Ceci nous renvoie au problème de la décision. L'individu kantien14
décide dans un monde nu qu'il n'habite pas. Dans la perception
kantienne, individu, monde ou milieu demeurent radicalement étrangers
entre eux. Le milieu est le contexte d'expression de l'individu, pas
le siège de la rencontre entre l'objet et le sujet d'une volonté de
puissance ; l'individu est construit à partir de son essence
propre, sans référence à une histoire, à un ressenti singulier, à
un moment. Dans cette vision des choses, l'individu est considéré
comme un donné a priori, qui ne peut être questionné, qui
ne ressort d'aucun processus, d'aucune individuation. On ne peut
individuer, on ne peut singulariser ce qui est déjà défini,
complet, accompli et indivisible. En fait, la décision traverse
aussi bien le monde que le sujet, elle se joue dans l'interaction.
Les déterminismes enschèment la volonté de l'être, le sujet
social naît des conjonctions des forces désirant, des conatus.
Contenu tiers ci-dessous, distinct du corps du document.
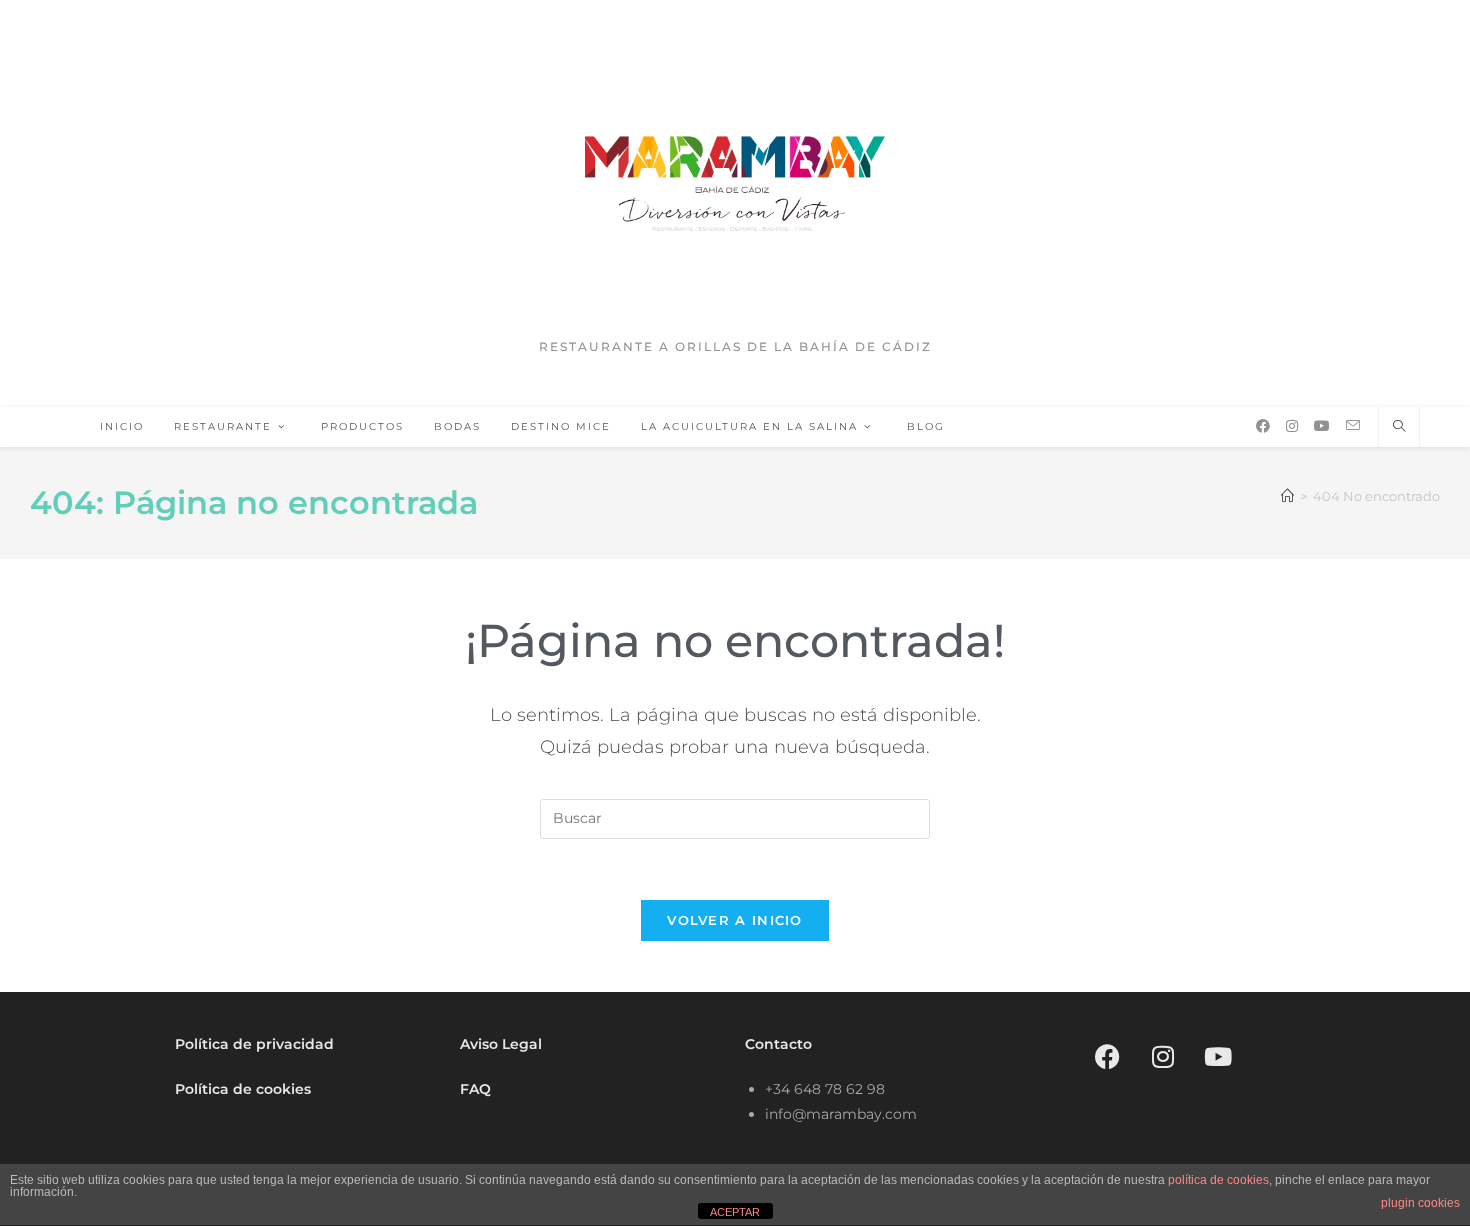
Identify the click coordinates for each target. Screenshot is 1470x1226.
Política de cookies (243, 1089)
L'individu ne peut abstraire son existence des enjeux hétéronomes
qui la traversent en permanence. Le lien fait vivre la notion de
l'individu, permet la volonté et incarne le devenir, l'individuation
de l'être. Une puissance sans lieu n'est qu'une âme perdue
velléitaire.
La
liberté définitoire, par contre, la liberté comme idée préconçue,
comme concept politique est arrivée à des paradoxes insurmontables
dans le cadre de l'expansion du capitalisme (du fait de l'ε).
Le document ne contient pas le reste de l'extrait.